------ Textauszug
Verletzung einer Radfahrerin bei Rettungseinsatz
Ein Rettungswagen war in Ostfriesland mit eingeschaltetem Martinshorn unterwegs und musste in einer schmalen Straße mehrere Radfahrer überholen. Die 72-jährige Klägerin, die ebenfalls mit dem Rad unterwegs war, schätzte die Situation als gefährlich ein. Daher entschied sie sich, dem Fahrzeug zu Fuß auszuweichen. Während sie eilig von ihrem Fahrrad abstieg, stürzte sie. Dabei erlitt die Klägerin eine Fraktur des rechten Sprunggelenks und eine Fraktur des Mittelfußknochens.
Zur Stabilisierung des Bruchs war ein Gipsverband notwendig, den die Geschädigte zwei Wochen lang tragen musste. Im Anschluss förderten zwei Monate lang ein spezieller Stiefel und weitere 10 Wochen lang ein verstärkter Strumpf die Heilung. Zusätzlich war ihr eine physiotherapeutische Behandlung verordnet worden.
Die Radfahrerin forderte von dem Rettungsdienst eine Entschädigung, auch wenn es nicht zum Kontakt mit dem Fahrzeug gekommen war. Das Landgericht (LG) Aurich lehnte jedoch aus diesem Grund eine Haftung des Rettungsdienstes ab. Die Klägerin ging in Berufung.
------------
Aufgabe a >>
Welches Gericht lehnte laut dem Text über den Sturz der Radfahrerin eine Haftung des Rettungsdienstes ab?
------ Vorliegende Datensätze
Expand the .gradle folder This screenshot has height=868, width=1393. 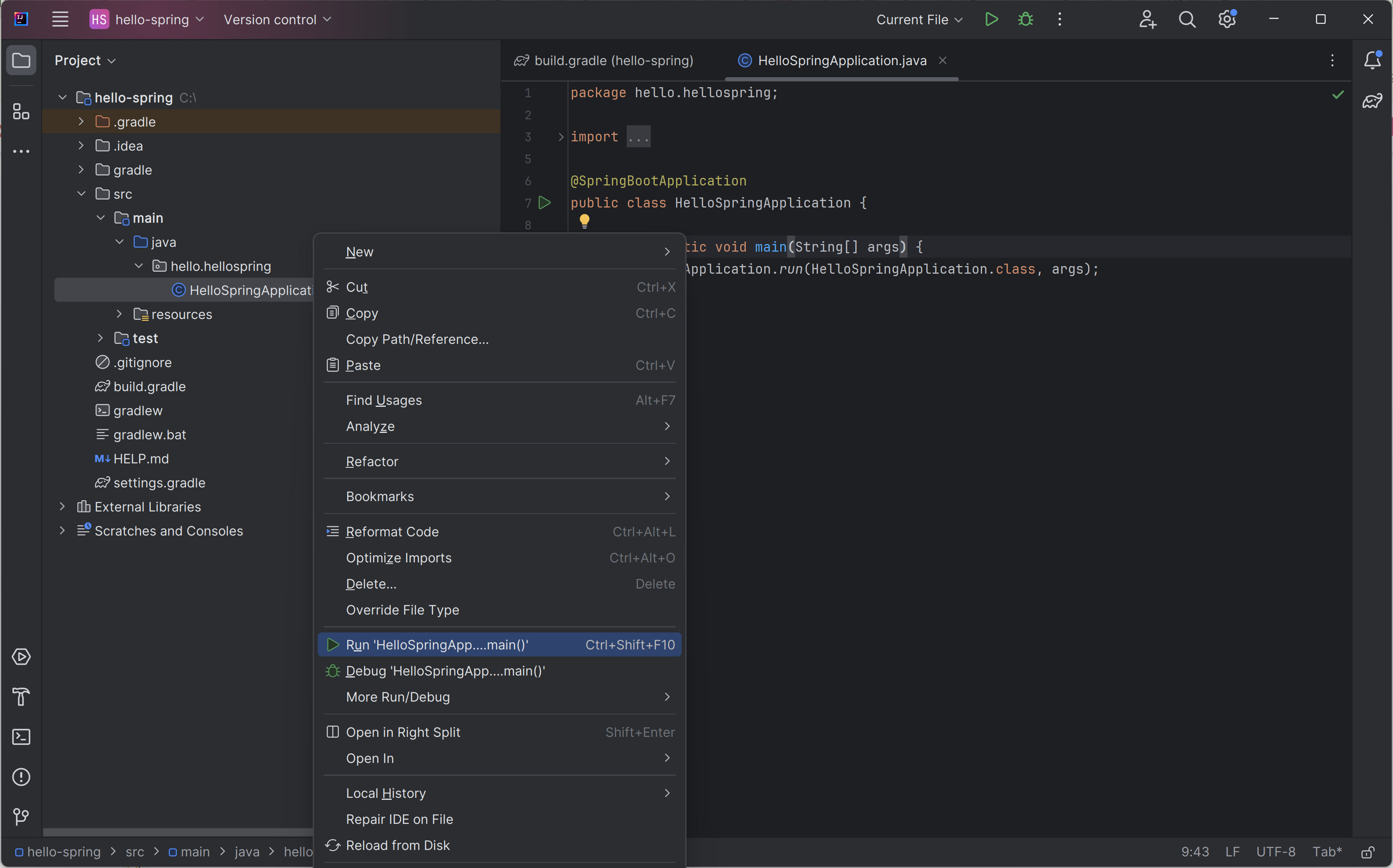click(x=81, y=122)
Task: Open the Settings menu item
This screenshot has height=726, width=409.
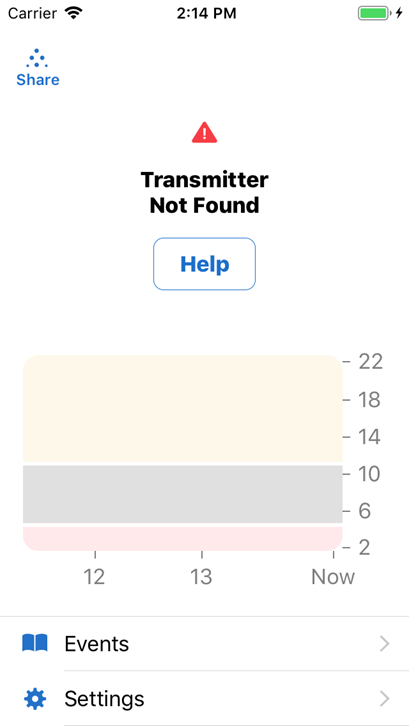Action: (x=204, y=699)
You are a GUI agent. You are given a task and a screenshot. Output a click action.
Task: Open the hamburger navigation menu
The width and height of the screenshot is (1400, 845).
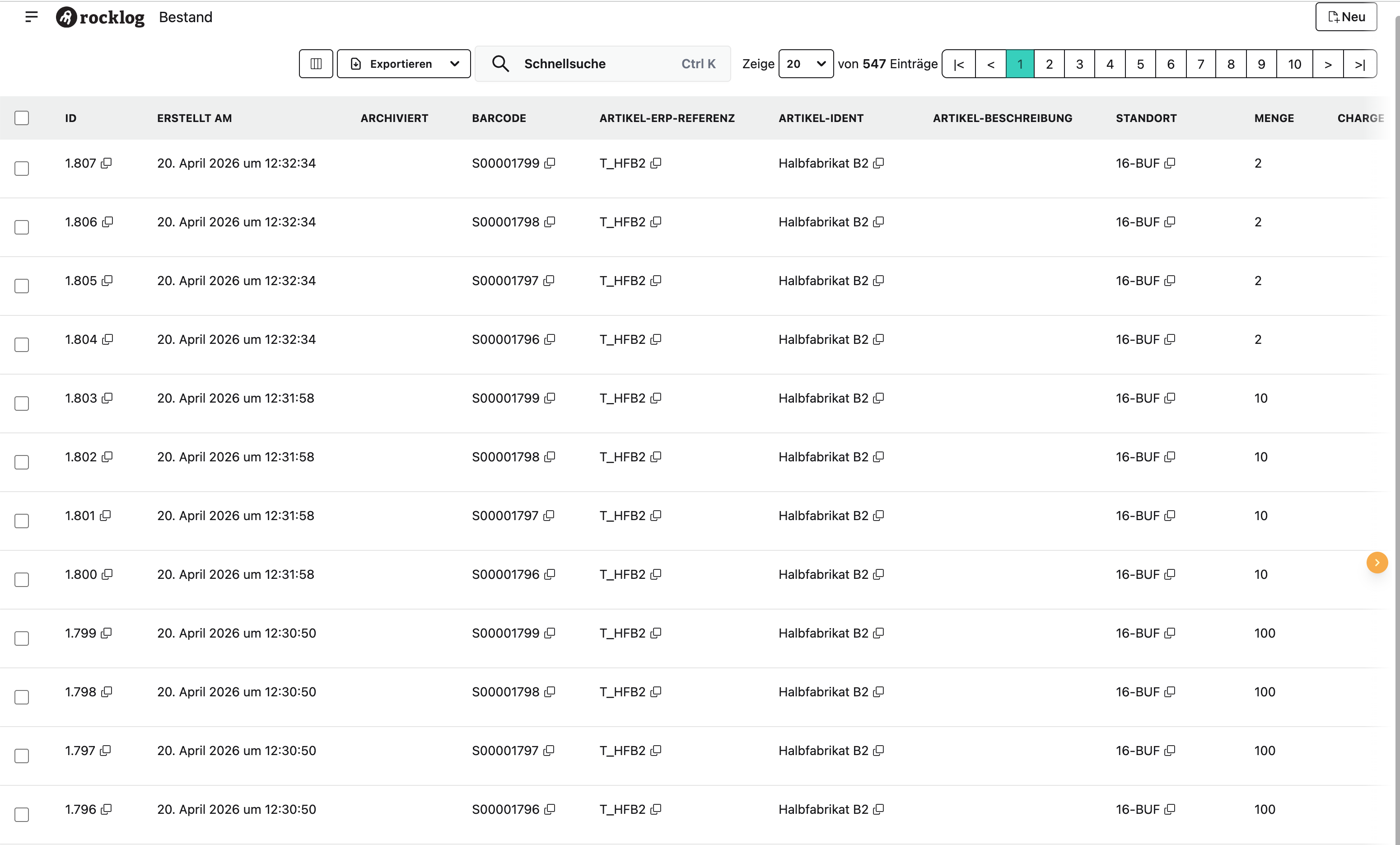(x=32, y=16)
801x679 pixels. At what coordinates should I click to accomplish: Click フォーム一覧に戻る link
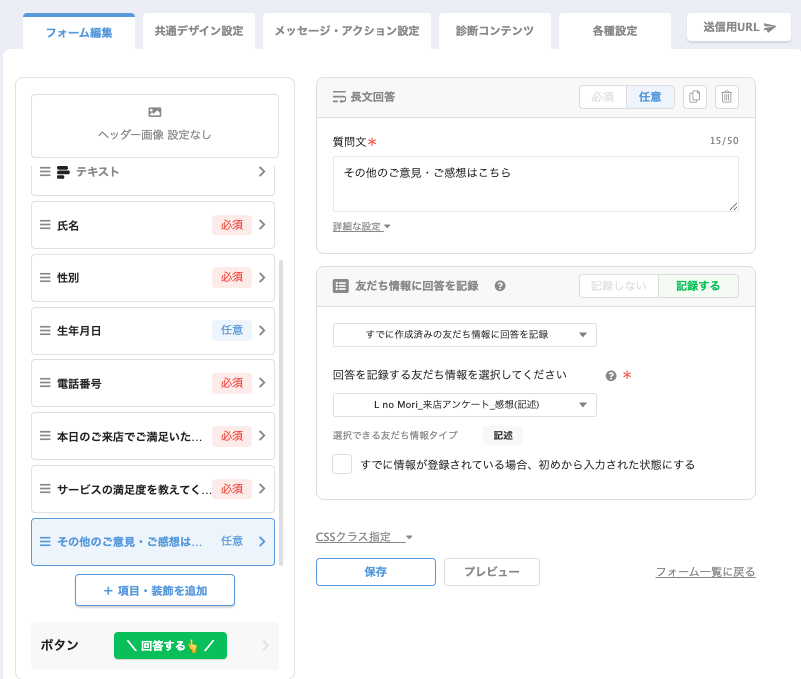tap(705, 572)
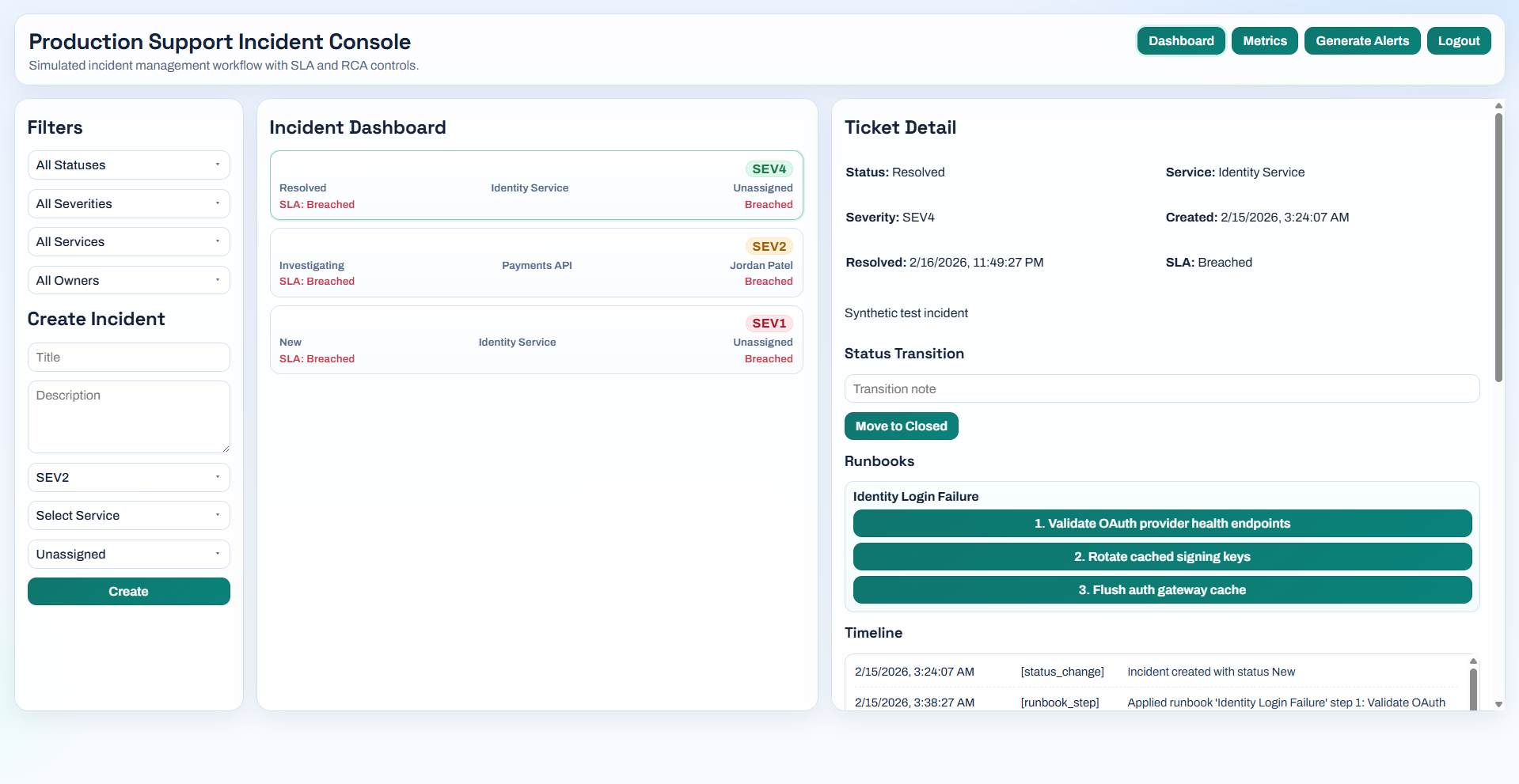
------------
Aufgabe b >>
Geben Sie aus den Datensätzen die Zeilen von der Zeile mit „Task: Open the Settings menu item“ bis einschließlich zum Ende der Datensätze unverändert wieder. Lassen Sie die Bilder in Ihrer Antwort weg.

Antwort a >>
Das Landgericht (LG) Aurich lehnte eine Haftung des Rettungsdienstes ab.

Antwort b >>
Task: Open the Settings menu item
This screenshot has height=726, width=409.
Action: (x=204, y=699)
You are a GUI agent. You are given a task and a screenshot. Output a click action.
Task: Open the hamburger navigation menu
The width and height of the screenshot is (1400, 845).
(x=32, y=16)
801x679 pixels. At what coordinates should I click to accomplish: Click フォーム一覧に戻る link
tap(705, 572)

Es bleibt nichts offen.